What to produce. Retype the entries in full, exactly.

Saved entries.
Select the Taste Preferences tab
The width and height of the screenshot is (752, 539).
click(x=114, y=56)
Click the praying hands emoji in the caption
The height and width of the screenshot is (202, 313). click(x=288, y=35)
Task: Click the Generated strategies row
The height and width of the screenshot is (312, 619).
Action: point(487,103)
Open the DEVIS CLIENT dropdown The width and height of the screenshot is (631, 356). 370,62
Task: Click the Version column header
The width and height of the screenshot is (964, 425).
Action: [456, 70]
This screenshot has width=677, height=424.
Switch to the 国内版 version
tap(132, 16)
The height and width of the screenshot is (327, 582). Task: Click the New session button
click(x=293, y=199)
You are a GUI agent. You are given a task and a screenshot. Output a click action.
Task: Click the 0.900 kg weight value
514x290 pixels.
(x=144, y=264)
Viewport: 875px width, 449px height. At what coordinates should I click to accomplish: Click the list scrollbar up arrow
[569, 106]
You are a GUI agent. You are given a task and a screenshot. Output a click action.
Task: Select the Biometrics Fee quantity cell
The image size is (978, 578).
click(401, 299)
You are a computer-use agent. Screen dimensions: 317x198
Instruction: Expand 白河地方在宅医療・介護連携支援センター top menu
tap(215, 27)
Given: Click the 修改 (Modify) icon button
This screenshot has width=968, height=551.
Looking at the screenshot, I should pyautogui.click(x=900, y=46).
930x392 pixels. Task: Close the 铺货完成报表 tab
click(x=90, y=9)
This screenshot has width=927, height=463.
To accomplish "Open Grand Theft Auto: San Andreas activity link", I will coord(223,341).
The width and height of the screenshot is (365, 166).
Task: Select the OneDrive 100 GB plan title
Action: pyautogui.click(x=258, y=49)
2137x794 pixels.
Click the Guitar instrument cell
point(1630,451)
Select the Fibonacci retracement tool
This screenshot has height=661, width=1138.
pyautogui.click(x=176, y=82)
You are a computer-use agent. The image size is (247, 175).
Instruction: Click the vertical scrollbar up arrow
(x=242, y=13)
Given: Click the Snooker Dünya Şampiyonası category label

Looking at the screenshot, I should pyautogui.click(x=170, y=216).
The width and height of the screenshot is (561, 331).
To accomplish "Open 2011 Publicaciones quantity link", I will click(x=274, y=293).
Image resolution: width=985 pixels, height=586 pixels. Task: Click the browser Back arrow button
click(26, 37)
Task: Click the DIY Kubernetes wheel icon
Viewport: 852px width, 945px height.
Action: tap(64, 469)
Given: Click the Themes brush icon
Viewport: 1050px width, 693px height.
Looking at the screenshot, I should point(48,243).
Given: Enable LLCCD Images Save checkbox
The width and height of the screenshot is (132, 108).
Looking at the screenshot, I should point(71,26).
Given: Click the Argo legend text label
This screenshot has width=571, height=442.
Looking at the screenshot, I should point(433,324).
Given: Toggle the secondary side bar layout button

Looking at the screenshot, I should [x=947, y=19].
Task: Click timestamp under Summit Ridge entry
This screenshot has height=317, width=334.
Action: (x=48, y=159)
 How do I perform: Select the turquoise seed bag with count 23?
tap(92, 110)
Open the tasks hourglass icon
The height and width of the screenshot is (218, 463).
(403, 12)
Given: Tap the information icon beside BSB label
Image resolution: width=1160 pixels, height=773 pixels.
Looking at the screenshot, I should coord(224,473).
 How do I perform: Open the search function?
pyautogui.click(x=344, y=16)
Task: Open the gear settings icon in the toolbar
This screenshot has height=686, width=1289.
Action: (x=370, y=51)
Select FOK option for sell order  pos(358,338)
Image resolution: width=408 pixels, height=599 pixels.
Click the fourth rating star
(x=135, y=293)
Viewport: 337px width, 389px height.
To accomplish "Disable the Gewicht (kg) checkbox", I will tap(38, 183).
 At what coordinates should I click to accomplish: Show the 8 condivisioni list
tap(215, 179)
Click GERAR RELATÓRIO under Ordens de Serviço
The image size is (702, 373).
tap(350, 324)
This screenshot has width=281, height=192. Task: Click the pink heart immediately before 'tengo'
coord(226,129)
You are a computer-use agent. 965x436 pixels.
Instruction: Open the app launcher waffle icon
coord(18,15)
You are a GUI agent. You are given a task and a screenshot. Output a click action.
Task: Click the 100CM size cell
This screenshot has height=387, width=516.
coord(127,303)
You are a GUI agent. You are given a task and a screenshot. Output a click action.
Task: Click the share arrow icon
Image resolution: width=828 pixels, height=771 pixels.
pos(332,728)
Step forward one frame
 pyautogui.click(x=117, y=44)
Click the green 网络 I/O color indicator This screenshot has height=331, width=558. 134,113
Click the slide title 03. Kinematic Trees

Task output.
Select the Taste Preferences tab
The width and height of the screenshot is (752, 539).
click(x=114, y=56)
Click the praying hands emoji in the caption
The height and width of the screenshot is (202, 313). click(x=288, y=35)
Task: Click the Generated strategies row
The height and width of the screenshot is (312, 619).
Action: point(487,103)
Open the DEVIS CLIENT dropdown The width and height of the screenshot is (631, 356). 370,62
Task: Click the Version column header
The width and height of the screenshot is (964, 425).
Action: [456, 70]
This screenshot has width=677, height=424.
Switch to the 国内版 version
tap(132, 16)
The height and width of the screenshot is (327, 582). Task: Click the New session button
click(x=293, y=199)
You are a GUI agent. You are given a task and a screenshot. Output a click action.
Task: Click the 0.900 kg weight value
514x290 pixels.
(x=144, y=264)
Viewport: 875px width, 449px height. At what coordinates should I click to accomplish: Click the list scrollbar up arrow
[569, 106]
You are a GUI agent. You are given a task and a screenshot. Output a click action.
Task: Select the Biometrics Fee quantity cell
The image size is (978, 578).
click(401, 299)
You are a computer-use agent. Screen dimensions: 317x198
Instruction: Expand 白河地方在宅医療・介護連携支援センター top menu
tap(215, 27)
Given: Click the 修改 (Modify) icon button
This screenshot has width=968, height=551.
Looking at the screenshot, I should pyautogui.click(x=900, y=46).
930x392 pixels. Task: Close the 铺货完成报表 tab
click(x=90, y=9)
This screenshot has width=927, height=463.
To accomplish "Open Grand Theft Auto: San Andreas activity link", I will coord(223,341).
The width and height of the screenshot is (365, 166).
Task: Select the OneDrive 100 GB plan title
Action: pyautogui.click(x=258, y=49)
2137x794 pixels.
Click the Guitar instrument cell
point(1630,451)
Select the Fibonacci retracement tool
This screenshot has height=661, width=1138.
pyautogui.click(x=176, y=82)
You are a computer-use agent. The image size is (247, 175).
Instruction: Click the vertical scrollbar up arrow
(x=242, y=13)
Given: Click the Snooker Dünya Şampiyonası category label

Looking at the screenshot, I should pyautogui.click(x=170, y=216).
The width and height of the screenshot is (561, 331).
To accomplish "Open 2011 Publicaciones quantity link", I will click(x=274, y=293).
Image resolution: width=985 pixels, height=586 pixels. Task: Click the browser Back arrow button
click(26, 37)
Task: Click the DIY Kubernetes wheel icon
Viewport: 852px width, 945px height.
Action: tap(64, 469)
Given: Click the Themes brush icon
Viewport: 1050px width, 693px height.
Looking at the screenshot, I should point(48,243).
Given: Enable LLCCD Images Save checkbox
The width and height of the screenshot is (132, 108).
Looking at the screenshot, I should point(71,26).
Given: Click the Argo legend text label
This screenshot has width=571, height=442.
Looking at the screenshot, I should point(433,324).
Given: Toggle the secondary side bar layout button

Looking at the screenshot, I should [x=947, y=19].
Task: Click timestamp under Summit Ridge entry
This screenshot has height=317, width=334.
Action: (x=48, y=159)
 How do I perform: Select the turquoise seed bag with count 23?
tap(92, 110)
Open the tasks hourglass icon
The height and width of the screenshot is (218, 463).
(403, 12)
Given: Tap the information icon beside BSB label
Image resolution: width=1160 pixels, height=773 pixels.
Looking at the screenshot, I should coord(224,473).
 How do I perform: Open the search function?
pyautogui.click(x=344, y=16)
Task: Open the gear settings icon in the toolbar
This screenshot has height=686, width=1289.
Action: (x=370, y=51)
Select FOK option for sell order  pos(358,338)
Image resolution: width=408 pixels, height=599 pixels.
Click the fourth rating star
(x=135, y=293)
Viewport: 337px width, 389px height.
To accomplish "Disable the Gewicht (kg) checkbox", I will tap(38, 183).
 At what coordinates should I click to accomplish: Show the 8 condivisioni list
tap(215, 179)
Click GERAR RELATÓRIO under Ordens de Serviço
The image size is (702, 373).
tap(350, 324)
This screenshot has width=281, height=192. Task: Click the pink heart immediately before 'tengo'
coord(226,129)
You are a computer-use agent. 965x436 pixels.
Instruction: Open the app launcher waffle icon
coord(18,15)
You are a GUI agent. You are given a task and a screenshot. Output a click action.
Task: Click the 100CM size cell
This screenshot has height=387, width=516.
coord(127,303)
You are a GUI agent. You are given a task and a screenshot. Output a click action.
Task: Click the share arrow icon
Image resolution: width=828 pixels, height=771 pixels.
pos(332,728)
Step forward one frame
 pyautogui.click(x=117, y=44)
Click the green 网络 I/O color indicator This screenshot has height=331, width=558. 134,113
Click the slide title 03. Kinematic Trees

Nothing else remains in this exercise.